Category Archives: Mary Oliver

‘The Journey’ by Mary Oliver

One day you finally knew
what you had to do, and began,
though the voices around you
kept shouting
their bad advice – – –
though the whole house
began to tremble
and you felt the old tug
at your ankles.
‘Mend my life!’
each voice cried.
But you didn’t stop.

You knew what you had to do,
though the wind pried
with its stiff fingers
at the very foundations – – –
though their melancholy
was terrible. It was already late
enough, and a wild night,
and the road full of fallen
branches and stones.

But little by little,
as you left their voices behind,
the stars began to burn
through the sheets of clouds,
and there was a new voice,
which you slowly
recognized as your own,
that kept you company
as you strode deeper and deeper
into the world,
determined to do
the only thing you could do – – – determined to save
the only life you could save.

Here is another poem by Mary Oliver that I love. As always, her language is fresh and deft, and simple in the way that wisdom is always simple. There is almost something Hemingway-esque about its simplicity.

I think that this poem is a very beautiful description of what it is like to discover one’s vocation. A vocation is something you “[have] to do”, something you will gravitate toward despite the “bad advice” and the “old tug” of those around you pulling you back or in other directions.

And there is always a moment where you must “[leave] their voices behind”, and when you do, the “stars [begin] to burn”. Suddenly, you can hear your own voice and it “[keeps] you company”. I love the description of the burning stars here; the world is brighter, richer, and more beautiful when you are doing the thing you were born to do. The burning stars deliver a sense of beauty, but they also make me think of the idea of destiny or fate — as though the stars are burning with pleasure that their decree is being carried out.

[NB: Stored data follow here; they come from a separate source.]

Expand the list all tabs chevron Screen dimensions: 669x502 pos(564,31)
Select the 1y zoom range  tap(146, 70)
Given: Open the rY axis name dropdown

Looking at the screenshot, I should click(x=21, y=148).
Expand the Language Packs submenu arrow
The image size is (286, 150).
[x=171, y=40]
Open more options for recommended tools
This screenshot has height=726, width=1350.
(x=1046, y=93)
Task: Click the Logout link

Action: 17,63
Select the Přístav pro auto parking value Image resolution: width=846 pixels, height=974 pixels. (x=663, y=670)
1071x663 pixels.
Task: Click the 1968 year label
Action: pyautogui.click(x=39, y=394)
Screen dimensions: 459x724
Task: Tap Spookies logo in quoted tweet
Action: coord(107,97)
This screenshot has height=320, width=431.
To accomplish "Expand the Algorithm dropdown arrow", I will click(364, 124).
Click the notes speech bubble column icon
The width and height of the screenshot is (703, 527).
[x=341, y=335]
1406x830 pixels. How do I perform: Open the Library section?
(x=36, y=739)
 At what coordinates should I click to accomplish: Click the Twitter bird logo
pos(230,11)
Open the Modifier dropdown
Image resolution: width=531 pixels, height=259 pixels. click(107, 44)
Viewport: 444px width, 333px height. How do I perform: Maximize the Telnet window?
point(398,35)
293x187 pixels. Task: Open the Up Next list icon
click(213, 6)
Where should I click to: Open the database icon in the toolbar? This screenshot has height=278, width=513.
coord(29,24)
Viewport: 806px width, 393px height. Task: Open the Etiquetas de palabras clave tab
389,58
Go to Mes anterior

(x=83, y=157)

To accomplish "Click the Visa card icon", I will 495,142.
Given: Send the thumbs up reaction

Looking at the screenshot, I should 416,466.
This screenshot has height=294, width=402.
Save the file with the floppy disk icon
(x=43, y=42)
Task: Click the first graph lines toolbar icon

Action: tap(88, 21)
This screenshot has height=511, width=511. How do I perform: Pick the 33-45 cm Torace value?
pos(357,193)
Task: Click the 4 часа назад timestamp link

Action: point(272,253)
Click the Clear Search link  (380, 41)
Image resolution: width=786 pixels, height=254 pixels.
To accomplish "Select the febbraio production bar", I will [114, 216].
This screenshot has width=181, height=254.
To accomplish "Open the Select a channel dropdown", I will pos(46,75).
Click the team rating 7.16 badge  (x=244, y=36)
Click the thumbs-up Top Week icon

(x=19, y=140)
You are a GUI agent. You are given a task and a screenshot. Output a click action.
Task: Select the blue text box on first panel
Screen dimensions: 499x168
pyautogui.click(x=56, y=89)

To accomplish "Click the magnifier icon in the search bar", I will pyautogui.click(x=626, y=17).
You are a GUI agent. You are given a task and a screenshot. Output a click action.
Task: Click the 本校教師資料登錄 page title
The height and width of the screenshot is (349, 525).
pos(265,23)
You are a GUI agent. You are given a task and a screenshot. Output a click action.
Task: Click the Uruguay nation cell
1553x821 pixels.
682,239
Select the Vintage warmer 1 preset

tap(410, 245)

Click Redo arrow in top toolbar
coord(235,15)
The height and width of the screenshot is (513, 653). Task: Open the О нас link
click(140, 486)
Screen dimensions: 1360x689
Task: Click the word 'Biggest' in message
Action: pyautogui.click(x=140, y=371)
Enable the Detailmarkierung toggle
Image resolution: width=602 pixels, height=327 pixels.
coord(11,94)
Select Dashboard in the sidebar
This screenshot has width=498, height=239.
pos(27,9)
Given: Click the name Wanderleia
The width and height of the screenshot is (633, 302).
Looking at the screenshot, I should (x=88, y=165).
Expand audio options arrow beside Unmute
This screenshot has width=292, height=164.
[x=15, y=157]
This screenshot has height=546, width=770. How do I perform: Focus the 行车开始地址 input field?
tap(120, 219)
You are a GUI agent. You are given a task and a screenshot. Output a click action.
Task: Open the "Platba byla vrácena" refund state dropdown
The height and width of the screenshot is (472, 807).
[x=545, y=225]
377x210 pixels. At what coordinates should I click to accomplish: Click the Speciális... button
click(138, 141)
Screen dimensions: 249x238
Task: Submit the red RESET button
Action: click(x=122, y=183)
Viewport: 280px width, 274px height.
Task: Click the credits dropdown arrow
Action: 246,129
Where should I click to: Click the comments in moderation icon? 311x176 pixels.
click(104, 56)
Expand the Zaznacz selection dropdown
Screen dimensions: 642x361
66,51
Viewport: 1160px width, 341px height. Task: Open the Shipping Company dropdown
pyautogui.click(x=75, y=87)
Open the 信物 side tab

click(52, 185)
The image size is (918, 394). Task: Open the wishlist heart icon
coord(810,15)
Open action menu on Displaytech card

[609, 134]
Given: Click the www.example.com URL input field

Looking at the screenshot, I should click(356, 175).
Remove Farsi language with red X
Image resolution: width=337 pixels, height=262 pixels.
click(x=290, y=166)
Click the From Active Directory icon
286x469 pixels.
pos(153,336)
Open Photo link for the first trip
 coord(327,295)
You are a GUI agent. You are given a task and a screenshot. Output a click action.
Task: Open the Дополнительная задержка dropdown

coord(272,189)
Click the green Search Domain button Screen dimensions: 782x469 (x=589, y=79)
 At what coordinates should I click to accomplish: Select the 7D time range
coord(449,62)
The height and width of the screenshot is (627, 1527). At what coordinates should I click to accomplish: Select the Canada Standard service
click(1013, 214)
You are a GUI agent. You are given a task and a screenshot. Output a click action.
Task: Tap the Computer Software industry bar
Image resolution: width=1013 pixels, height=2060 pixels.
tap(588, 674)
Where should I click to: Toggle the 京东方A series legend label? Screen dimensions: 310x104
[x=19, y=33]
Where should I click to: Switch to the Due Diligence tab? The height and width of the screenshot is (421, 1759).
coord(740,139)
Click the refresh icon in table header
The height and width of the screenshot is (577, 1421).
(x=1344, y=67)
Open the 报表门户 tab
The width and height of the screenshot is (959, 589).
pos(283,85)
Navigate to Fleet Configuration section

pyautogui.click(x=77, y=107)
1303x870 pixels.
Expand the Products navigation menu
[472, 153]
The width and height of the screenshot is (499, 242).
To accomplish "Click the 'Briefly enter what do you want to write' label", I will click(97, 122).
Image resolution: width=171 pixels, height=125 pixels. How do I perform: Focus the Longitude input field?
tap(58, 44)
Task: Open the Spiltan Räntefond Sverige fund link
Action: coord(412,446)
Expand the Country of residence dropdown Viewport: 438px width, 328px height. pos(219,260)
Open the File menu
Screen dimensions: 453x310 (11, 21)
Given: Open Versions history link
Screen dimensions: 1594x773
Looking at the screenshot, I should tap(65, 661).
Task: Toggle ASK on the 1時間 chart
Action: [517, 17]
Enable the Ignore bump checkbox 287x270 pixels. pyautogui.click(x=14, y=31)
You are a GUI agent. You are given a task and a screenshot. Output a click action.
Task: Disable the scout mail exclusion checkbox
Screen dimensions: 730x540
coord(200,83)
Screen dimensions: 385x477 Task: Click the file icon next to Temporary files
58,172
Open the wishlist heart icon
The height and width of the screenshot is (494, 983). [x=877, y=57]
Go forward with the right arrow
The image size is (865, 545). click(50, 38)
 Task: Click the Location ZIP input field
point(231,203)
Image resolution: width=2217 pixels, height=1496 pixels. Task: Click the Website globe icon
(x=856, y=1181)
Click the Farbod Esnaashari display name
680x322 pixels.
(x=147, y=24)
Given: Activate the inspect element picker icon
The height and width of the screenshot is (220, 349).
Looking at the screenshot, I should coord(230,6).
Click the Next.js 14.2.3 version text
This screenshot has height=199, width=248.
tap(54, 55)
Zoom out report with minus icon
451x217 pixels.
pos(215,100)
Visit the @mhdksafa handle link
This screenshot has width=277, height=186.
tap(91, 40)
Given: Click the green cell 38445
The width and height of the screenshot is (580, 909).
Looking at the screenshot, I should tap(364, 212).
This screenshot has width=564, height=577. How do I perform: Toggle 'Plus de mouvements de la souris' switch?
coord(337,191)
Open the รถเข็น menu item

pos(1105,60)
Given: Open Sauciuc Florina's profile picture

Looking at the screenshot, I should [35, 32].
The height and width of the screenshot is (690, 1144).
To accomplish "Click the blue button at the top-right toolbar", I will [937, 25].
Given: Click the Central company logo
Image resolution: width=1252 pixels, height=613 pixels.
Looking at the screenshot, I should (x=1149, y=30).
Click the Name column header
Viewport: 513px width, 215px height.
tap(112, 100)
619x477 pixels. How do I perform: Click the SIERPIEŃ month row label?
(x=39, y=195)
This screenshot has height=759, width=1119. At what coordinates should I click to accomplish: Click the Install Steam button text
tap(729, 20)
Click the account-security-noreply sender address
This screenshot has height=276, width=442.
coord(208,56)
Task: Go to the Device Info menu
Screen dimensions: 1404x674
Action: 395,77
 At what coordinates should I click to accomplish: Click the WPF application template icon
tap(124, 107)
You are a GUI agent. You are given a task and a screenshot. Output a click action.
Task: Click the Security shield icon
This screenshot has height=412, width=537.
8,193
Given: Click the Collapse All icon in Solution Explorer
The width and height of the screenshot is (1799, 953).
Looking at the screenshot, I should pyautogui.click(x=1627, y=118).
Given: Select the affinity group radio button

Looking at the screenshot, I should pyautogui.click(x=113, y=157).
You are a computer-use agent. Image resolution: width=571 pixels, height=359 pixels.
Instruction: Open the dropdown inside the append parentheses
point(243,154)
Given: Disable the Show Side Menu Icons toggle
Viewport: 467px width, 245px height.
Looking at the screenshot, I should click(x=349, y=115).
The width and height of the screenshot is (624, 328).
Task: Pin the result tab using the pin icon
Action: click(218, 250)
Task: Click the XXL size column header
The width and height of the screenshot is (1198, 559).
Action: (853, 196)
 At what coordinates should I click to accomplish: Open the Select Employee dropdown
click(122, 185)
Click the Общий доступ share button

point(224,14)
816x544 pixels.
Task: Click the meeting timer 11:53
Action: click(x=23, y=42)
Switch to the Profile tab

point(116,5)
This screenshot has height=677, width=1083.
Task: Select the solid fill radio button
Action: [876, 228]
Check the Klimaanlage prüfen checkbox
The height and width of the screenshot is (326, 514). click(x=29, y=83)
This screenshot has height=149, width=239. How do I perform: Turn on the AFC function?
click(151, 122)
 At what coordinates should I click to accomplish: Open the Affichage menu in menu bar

A vocation could be anything: it could be being a writer, a painter, a mother, a priest, a good friend… Whatever it is, it is the “only thing you could do” and yours is the “only life you could save”. I firmly believe that everybody on this earth has a vocation — a thing that they were born to do — the “only thing” they could do. But it always takes courage to do it.

Reviewed by Emily Ardagh

‘Wild Geese’ by Mary Oliver

You do not have to be good.
You do not have to walk on your knees
for a hundred miles through the desert, repenting.
You only have to let the soft animal of your body
love what it loves.
Tell me about despair, yours, and I will tell you mine.
Meanwhile the world goes on.
Meanwhile the sun and the clear pebbles of the rain
are moving across the landscapes,
over the prairies and the deep trees,
the mountains and the rivers.
Meanwhile the wild geese, high in the clean blue air,
are heading home again.
Whoever you are, no matter how lonely,
the world offers itself to your imagination,
calls to you like the wild geese, harsh and exciting–
over and over announcing your place
in the family of things.

I started reading and loving Mary Oliver’s poems just after I left school, when a friend gave me this to read. Since then I have enjoyed the collections ‘Dream Work’ (from which this poem is taken) and ‘House of Light’. I think what really attracts me about Oliver’s work is its startling freshness. I love her descriptions of nature because they are real and not idealised: she allows nature its contrasts of light and dark, rough and smooth, life and death, and the world she depicts is all the more beautiful for it. There is something gloriously simple and physical about her images. It’s like you come back from her poems with your face flushed from the cold mountain air, and earth under your fingernails. I love this poem for its simple wisdom.